Only the lines below between the ones containing "Downvote the CinnaBruh comment" and "You are a computer-use agent. The", inclusive, are to be reproduced, each exactly as it stands.
+++ Exercise material
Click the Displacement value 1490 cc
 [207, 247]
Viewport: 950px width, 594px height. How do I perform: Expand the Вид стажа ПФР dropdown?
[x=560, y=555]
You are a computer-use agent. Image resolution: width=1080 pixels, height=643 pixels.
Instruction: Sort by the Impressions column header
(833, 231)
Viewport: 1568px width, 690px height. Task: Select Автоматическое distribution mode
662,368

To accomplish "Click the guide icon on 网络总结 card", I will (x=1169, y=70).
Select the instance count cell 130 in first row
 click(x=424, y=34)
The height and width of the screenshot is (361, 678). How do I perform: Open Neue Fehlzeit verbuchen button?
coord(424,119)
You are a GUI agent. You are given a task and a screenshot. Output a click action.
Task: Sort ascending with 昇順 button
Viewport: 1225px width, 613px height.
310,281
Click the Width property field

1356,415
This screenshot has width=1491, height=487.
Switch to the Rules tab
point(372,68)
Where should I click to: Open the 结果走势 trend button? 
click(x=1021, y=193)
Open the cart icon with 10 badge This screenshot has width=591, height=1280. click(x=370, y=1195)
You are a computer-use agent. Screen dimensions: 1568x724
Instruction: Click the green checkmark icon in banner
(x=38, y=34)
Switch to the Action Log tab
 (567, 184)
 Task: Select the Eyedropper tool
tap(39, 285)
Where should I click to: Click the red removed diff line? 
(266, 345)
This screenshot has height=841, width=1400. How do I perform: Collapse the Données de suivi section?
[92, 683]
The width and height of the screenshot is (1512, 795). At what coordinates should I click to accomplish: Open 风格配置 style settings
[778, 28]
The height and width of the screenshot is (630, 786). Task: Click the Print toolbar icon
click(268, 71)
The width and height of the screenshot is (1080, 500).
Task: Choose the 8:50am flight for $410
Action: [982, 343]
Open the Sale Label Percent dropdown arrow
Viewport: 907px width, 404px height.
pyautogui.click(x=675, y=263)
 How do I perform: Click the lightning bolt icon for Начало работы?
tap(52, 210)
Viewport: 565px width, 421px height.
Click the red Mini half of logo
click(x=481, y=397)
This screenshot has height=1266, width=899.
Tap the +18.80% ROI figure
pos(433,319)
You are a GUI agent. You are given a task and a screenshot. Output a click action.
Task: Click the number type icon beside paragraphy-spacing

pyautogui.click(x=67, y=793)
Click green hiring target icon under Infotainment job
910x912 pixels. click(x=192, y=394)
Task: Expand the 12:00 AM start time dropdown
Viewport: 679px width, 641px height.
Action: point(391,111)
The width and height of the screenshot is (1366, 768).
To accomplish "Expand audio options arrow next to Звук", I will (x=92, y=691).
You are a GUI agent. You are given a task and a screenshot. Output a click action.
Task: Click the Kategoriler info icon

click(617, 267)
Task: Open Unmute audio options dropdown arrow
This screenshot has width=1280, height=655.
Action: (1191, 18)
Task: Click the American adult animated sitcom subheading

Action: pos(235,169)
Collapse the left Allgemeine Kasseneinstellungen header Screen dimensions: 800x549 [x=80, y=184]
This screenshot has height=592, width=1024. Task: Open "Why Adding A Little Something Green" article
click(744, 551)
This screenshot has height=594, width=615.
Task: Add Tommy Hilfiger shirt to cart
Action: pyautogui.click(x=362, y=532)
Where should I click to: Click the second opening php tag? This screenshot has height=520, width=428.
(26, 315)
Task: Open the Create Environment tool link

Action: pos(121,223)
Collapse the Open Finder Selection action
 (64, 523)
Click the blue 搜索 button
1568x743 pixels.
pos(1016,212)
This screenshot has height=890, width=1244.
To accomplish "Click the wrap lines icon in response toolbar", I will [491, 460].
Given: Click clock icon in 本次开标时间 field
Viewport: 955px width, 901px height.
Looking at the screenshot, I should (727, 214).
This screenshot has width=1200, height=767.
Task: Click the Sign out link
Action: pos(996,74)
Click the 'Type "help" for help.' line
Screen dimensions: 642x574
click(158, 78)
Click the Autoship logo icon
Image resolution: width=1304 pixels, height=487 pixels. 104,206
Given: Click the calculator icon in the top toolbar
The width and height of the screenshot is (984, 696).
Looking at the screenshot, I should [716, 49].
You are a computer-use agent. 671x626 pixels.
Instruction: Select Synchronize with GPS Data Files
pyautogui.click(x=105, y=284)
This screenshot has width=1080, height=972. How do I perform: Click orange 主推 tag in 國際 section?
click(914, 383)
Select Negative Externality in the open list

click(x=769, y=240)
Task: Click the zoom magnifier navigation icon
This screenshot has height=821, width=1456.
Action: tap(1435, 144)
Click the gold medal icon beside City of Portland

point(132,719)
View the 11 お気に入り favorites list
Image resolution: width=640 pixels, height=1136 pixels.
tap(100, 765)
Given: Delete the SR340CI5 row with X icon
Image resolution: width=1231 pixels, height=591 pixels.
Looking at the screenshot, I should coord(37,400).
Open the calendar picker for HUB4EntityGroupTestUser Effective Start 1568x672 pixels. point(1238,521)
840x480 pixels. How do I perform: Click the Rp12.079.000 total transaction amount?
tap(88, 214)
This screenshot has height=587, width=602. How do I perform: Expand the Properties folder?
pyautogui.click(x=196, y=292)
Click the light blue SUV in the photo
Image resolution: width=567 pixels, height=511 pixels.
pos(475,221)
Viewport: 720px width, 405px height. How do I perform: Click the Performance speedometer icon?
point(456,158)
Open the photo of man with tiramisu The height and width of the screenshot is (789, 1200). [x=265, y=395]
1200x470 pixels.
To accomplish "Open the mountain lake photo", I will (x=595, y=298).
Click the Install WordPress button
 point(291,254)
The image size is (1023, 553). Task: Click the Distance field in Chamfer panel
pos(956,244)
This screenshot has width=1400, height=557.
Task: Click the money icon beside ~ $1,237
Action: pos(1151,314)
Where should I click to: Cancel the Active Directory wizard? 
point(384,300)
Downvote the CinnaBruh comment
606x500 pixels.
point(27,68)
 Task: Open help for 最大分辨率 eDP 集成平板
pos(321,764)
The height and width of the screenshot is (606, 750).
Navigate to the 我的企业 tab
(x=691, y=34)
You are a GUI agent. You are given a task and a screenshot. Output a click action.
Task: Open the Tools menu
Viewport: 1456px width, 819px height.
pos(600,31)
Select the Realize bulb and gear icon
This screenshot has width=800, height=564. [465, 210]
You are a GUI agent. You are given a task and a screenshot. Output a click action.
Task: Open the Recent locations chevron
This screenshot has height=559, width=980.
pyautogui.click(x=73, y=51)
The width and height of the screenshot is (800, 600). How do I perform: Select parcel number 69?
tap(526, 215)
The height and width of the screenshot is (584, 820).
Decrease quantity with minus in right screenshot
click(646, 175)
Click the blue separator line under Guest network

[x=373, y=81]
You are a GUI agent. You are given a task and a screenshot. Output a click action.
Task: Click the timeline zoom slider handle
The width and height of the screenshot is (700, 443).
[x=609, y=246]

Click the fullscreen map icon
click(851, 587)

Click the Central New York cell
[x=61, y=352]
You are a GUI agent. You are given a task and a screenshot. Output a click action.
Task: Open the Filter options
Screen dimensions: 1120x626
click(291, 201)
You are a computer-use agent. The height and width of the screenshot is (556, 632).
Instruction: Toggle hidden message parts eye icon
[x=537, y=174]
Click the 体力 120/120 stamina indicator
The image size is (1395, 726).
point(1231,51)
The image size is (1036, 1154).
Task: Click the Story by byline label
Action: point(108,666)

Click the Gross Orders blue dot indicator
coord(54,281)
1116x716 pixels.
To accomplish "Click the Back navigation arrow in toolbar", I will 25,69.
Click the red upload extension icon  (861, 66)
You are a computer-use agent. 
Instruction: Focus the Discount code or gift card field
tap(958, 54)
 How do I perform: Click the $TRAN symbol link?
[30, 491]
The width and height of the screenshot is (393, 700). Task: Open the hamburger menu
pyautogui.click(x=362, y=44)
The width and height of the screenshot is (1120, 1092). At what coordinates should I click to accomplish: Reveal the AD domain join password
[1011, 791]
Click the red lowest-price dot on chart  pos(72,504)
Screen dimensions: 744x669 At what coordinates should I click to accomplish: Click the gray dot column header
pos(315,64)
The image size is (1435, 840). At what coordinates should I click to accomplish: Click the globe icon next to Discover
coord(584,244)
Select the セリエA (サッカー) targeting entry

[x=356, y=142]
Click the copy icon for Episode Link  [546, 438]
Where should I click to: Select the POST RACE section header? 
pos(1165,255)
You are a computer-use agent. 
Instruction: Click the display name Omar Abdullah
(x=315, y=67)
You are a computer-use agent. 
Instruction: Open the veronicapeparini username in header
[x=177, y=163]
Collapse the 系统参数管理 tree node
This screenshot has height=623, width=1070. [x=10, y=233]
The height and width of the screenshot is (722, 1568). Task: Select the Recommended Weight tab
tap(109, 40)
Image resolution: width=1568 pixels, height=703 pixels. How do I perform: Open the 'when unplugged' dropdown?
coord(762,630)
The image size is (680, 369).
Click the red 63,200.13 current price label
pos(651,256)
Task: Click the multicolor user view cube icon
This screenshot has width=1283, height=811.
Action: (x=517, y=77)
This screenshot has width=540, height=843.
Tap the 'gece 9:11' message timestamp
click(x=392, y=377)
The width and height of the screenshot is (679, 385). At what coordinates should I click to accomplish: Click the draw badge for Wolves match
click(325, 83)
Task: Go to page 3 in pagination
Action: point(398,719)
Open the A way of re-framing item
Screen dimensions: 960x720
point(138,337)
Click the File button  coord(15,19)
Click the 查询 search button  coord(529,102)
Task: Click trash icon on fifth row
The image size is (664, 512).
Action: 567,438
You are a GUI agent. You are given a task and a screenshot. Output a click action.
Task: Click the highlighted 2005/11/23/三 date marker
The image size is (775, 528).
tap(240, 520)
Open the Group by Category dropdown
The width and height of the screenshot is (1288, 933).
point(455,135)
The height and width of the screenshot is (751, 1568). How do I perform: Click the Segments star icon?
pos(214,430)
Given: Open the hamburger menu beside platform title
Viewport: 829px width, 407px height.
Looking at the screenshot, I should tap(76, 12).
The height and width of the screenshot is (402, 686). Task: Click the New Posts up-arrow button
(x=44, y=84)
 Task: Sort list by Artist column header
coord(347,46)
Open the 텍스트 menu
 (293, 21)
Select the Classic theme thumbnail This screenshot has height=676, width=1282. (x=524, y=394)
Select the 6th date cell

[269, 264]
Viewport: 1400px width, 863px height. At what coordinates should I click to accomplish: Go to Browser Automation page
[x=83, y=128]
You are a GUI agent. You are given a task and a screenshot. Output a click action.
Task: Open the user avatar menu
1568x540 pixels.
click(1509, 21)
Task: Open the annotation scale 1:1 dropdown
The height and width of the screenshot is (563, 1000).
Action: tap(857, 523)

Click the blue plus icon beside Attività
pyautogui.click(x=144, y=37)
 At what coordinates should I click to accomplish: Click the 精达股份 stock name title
++++++
◆ **Solution for this problem**:
Downvote the CinnaBruh comment
606x500 pixels.
point(27,68)
 Task: Open help for 最大分辨率 eDP 集成平板
pos(321,764)
The height and width of the screenshot is (606, 750).
Navigate to the 我的企业 tab
(x=691, y=34)
You are a GUI agent. You are given a task and a screenshot. Output a click action.
Task: Open the Tools menu
Viewport: 1456px width, 819px height.
pos(600,31)
Select the Realize bulb and gear icon
This screenshot has width=800, height=564. [465, 210]
You are a GUI agent. You are given a task and a screenshot. Output a click action.
Task: Open the Recent locations chevron
This screenshot has height=559, width=980.
pyautogui.click(x=73, y=51)
The width and height of the screenshot is (800, 600). How do I perform: Select parcel number 69?
tap(526, 215)
The height and width of the screenshot is (584, 820).
Decrease quantity with minus in right screenshot
click(646, 175)
Click the blue separator line under Guest network

[x=373, y=81]
You are a GUI agent. You are given a task and a screenshot. Output a click action.
Task: Click the timeline zoom slider handle
The width and height of the screenshot is (700, 443).
[x=609, y=246]

Click the fullscreen map icon
click(851, 587)

Click the Central New York cell
[x=61, y=352]
You are a GUI agent. You are given a task and a screenshot. Output a click action.
Task: Open the Filter options
Screen dimensions: 1120x626
click(291, 201)
You are a computer-use agent. The height and width of the screenshot is (556, 632).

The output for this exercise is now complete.